Data to use:

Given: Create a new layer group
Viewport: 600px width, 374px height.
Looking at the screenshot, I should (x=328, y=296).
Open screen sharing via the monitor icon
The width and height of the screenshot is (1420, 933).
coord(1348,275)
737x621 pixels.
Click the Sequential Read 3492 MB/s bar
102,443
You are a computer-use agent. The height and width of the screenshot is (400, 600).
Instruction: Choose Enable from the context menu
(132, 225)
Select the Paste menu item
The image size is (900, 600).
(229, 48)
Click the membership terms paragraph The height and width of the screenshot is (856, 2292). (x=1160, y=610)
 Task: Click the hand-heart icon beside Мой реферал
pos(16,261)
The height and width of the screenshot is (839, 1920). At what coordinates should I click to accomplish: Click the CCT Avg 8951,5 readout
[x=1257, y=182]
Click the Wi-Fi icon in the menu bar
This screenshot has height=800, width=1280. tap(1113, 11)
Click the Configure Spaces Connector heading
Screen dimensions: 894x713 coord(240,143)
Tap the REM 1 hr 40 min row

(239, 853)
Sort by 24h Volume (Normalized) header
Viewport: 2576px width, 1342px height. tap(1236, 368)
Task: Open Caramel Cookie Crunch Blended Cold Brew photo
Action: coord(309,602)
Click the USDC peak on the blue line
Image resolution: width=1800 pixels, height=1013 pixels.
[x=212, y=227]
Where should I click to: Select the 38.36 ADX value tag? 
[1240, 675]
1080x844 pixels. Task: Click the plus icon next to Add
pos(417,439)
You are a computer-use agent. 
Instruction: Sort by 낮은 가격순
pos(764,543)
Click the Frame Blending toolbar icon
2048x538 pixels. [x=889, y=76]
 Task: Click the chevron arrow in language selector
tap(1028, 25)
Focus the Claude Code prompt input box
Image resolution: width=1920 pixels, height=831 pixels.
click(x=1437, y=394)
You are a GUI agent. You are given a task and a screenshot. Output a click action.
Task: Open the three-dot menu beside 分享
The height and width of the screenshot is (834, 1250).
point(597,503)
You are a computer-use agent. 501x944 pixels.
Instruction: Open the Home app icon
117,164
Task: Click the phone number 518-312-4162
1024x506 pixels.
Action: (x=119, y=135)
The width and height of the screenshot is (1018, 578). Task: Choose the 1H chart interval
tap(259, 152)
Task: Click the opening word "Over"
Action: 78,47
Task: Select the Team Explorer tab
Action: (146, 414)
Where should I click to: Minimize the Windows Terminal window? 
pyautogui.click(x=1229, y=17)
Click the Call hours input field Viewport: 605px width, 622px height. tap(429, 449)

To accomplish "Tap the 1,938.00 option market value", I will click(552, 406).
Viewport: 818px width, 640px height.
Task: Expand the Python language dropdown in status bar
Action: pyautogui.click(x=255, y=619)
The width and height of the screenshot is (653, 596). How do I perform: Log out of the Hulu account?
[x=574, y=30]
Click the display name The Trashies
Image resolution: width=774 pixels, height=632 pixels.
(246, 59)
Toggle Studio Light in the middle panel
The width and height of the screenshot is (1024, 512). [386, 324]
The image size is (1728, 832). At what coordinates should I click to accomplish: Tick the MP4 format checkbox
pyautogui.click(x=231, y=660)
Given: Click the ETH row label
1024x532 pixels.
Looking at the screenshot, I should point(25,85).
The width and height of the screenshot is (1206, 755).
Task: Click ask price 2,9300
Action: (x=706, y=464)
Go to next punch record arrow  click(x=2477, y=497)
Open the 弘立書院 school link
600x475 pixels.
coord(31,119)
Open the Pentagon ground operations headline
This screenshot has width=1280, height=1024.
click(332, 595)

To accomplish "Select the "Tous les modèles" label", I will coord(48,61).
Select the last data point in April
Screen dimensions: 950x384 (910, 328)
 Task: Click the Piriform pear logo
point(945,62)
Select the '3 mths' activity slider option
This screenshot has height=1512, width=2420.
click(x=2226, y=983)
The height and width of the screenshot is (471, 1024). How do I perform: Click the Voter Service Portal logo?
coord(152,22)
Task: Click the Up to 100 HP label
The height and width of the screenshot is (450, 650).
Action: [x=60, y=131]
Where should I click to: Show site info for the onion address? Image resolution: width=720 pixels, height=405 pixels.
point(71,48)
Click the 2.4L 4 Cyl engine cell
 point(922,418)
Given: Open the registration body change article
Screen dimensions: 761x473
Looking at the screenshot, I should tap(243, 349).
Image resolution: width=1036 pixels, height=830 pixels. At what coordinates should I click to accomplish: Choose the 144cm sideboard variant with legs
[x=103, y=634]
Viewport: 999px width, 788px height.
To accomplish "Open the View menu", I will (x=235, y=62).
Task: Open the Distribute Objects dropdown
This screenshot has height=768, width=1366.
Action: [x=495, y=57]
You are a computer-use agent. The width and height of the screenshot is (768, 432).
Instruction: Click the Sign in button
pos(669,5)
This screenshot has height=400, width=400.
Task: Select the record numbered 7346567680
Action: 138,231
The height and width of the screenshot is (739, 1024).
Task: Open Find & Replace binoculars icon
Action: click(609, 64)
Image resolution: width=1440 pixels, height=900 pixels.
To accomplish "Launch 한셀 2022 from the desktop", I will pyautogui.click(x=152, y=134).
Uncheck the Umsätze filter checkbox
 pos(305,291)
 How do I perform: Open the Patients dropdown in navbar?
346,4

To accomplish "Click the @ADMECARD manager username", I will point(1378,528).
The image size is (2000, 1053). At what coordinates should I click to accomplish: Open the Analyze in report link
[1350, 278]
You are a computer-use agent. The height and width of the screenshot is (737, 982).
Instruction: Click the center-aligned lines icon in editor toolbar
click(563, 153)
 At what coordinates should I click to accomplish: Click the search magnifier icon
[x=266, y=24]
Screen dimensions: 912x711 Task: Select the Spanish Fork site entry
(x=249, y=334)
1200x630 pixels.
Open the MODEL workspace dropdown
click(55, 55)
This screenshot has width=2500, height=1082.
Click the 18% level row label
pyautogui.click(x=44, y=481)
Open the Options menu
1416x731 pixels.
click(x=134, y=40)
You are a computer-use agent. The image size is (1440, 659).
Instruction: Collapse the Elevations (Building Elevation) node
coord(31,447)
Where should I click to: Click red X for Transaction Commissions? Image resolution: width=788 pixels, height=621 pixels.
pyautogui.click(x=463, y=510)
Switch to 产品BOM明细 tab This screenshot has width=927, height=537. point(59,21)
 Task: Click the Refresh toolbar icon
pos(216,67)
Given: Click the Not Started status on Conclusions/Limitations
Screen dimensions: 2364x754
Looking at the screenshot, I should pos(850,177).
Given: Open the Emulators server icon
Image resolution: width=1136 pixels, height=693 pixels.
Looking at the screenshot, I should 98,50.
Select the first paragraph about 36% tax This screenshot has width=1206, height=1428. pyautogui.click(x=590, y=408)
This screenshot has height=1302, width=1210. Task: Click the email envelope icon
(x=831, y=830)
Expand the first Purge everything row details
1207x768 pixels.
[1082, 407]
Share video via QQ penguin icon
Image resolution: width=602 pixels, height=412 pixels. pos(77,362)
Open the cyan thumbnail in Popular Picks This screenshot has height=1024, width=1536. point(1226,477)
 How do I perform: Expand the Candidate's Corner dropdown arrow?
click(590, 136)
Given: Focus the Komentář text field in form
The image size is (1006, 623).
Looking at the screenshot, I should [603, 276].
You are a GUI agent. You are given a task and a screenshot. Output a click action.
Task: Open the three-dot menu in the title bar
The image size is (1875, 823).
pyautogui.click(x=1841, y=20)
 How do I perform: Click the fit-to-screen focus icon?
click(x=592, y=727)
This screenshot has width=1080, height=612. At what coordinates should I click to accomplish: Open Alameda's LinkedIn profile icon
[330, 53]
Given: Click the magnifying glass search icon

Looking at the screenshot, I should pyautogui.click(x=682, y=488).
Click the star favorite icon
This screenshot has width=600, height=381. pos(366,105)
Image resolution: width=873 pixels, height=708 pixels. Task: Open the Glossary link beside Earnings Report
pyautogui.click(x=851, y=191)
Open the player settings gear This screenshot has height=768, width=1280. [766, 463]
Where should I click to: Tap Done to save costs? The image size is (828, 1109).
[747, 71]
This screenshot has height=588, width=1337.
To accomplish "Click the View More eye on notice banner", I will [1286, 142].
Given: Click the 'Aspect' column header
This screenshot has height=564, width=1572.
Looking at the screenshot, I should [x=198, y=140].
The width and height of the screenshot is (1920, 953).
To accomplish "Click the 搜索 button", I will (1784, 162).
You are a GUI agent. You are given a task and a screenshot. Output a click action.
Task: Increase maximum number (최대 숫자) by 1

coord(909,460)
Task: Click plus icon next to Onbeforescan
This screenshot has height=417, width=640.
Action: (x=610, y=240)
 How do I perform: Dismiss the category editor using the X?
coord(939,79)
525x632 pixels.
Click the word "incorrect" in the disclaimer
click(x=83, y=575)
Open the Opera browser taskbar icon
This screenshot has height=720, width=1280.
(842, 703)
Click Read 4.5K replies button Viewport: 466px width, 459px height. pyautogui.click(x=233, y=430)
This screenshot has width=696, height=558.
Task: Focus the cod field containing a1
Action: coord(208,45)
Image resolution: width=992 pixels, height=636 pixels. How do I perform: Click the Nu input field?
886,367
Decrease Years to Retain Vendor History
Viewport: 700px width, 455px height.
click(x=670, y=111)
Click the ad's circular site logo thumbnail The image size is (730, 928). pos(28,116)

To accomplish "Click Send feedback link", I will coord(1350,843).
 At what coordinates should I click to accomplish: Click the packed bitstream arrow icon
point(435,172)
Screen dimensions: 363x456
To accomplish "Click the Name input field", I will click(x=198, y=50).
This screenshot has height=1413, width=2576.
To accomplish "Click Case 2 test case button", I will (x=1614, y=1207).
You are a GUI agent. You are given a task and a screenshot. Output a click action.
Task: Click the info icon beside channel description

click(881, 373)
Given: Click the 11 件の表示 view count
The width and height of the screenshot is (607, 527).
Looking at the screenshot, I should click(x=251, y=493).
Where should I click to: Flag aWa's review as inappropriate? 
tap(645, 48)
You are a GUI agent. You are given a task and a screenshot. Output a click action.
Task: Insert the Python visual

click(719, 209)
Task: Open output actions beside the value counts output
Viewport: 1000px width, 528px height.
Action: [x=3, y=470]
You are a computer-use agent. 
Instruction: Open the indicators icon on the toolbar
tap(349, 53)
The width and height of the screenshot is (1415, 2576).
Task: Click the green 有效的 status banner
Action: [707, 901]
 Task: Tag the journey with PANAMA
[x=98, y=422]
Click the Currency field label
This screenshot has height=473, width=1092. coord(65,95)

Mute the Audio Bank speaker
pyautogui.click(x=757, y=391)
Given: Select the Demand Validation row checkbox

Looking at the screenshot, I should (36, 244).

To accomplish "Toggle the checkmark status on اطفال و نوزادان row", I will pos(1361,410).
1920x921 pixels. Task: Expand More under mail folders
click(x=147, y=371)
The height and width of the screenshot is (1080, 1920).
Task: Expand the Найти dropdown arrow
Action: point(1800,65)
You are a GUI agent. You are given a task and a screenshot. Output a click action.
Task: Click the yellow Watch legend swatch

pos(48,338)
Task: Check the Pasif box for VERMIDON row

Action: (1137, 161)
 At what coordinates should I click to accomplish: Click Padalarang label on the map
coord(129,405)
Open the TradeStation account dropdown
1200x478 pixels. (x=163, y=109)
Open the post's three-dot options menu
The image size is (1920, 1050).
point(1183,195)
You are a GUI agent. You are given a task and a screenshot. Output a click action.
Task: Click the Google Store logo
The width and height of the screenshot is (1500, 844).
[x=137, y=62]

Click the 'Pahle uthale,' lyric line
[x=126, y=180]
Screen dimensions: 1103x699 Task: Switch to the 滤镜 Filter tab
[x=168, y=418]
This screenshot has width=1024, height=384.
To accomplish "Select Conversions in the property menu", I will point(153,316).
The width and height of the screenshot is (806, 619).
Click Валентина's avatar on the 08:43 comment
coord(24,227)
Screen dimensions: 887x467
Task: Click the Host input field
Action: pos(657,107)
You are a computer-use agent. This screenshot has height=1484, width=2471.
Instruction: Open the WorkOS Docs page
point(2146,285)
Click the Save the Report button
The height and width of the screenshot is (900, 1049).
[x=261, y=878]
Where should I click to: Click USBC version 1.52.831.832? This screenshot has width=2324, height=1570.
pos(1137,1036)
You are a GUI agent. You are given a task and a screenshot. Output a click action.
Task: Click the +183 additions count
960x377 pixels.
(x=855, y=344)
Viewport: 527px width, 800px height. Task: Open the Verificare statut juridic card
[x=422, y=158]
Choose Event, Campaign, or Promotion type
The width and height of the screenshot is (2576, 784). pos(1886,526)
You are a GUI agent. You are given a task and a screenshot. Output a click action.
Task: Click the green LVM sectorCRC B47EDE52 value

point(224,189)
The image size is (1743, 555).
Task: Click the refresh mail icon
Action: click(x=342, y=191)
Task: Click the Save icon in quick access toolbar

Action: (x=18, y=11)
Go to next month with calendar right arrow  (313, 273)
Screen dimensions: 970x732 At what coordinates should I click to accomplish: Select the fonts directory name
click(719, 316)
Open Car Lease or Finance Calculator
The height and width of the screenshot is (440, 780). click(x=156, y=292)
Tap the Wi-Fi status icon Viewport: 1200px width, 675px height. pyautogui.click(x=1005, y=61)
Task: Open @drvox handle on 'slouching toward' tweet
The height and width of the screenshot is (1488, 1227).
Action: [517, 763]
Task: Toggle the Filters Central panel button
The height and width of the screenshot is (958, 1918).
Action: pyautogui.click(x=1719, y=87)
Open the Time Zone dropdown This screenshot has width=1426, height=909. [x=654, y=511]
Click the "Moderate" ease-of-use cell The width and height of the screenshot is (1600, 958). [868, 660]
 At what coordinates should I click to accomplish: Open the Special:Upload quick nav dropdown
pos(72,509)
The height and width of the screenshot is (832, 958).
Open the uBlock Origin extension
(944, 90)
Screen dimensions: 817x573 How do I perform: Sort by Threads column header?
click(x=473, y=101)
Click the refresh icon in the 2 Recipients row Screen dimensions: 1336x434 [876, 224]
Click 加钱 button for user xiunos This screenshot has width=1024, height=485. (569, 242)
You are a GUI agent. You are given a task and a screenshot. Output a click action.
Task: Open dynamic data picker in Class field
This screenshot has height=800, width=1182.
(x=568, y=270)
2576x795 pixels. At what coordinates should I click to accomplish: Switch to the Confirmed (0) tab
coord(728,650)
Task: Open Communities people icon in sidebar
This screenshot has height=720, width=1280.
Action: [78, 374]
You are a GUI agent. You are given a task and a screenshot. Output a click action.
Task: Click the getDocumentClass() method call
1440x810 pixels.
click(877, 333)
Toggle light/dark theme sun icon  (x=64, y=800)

Problem requirements: Beginning with the line holding "960x377 pixels." and ending with the line holding "Go to next month", write out the stretch of material above exactly; add no further lines.

Response below:
960x377 pixels.
(x=855, y=344)
Viewport: 527px width, 800px height. Task: Open the Verificare statut juridic card
[x=422, y=158]
Choose Event, Campaign, or Promotion type
The width and height of the screenshot is (2576, 784). pos(1886,526)
You are a GUI agent. You are given a task and a screenshot. Output a click action.
Task: Click the green LVM sectorCRC B47EDE52 value

point(224,189)
The image size is (1743, 555).
Task: Click the refresh mail icon
Action: click(x=342, y=191)
Task: Click the Save icon in quick access toolbar

Action: (x=18, y=11)
Go to next month with calendar right arrow  (313, 273)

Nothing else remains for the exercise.